What needs to be done:
Switch every "screenshot" in the items below to "screen capture", leaving everything else unchanged, and write the items out again without the pictures.
+-------+
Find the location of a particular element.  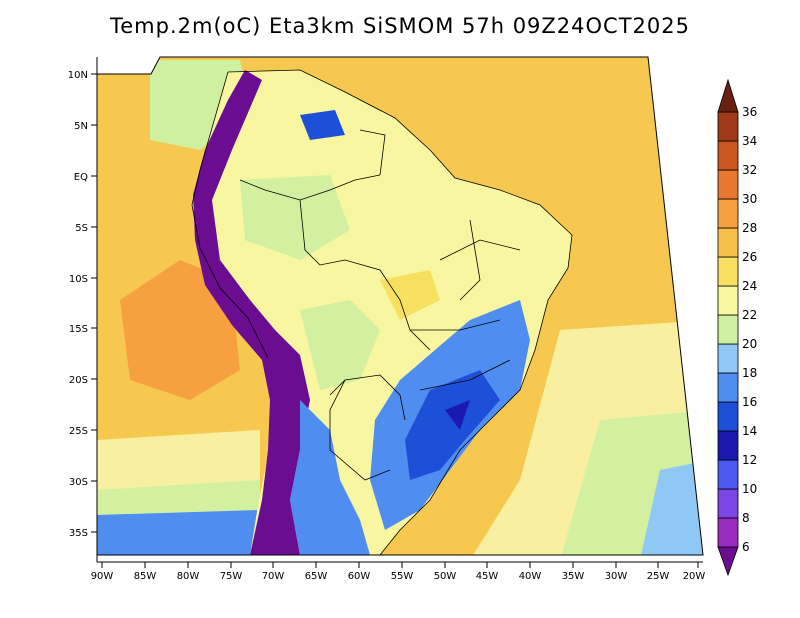

lat-label: 35S is located at coordinates (78, 534).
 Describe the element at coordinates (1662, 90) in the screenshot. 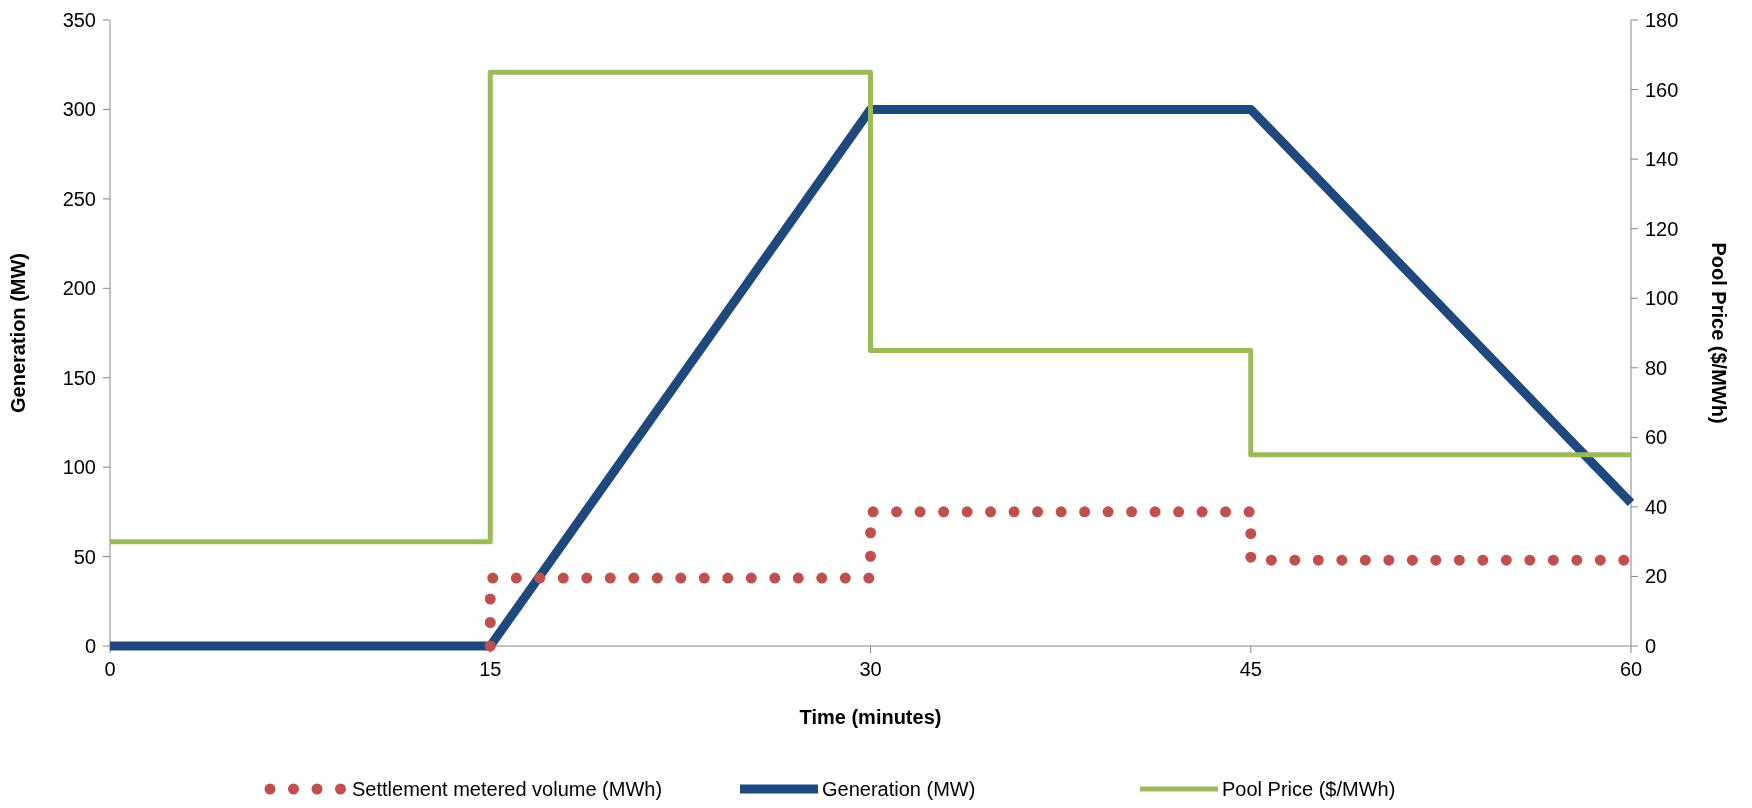

I see `y2-tick-label: 160` at that location.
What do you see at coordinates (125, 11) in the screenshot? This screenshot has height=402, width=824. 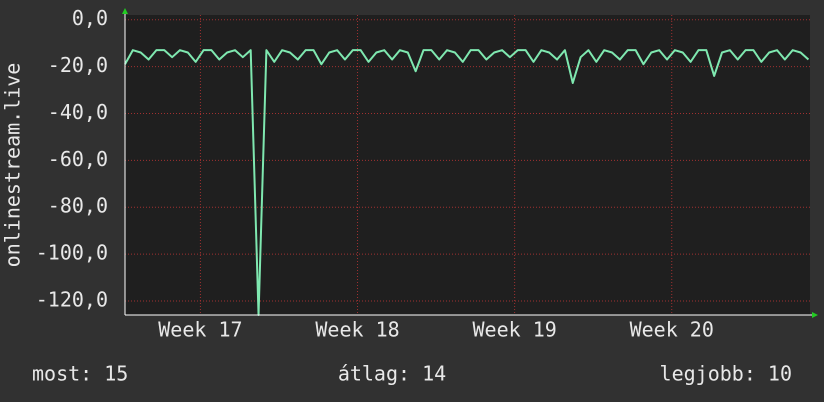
+-------+
Reply:
Find the location of a particular element.  

lat-label: 35S is located at coordinates (78, 534).
 Describe the element at coordinates (1662, 90) in the screen capture. 

I see `y2-tick-label: 160` at that location.
What do you see at coordinates (125, 11) in the screen capture? This screen capture has height=402, width=824. 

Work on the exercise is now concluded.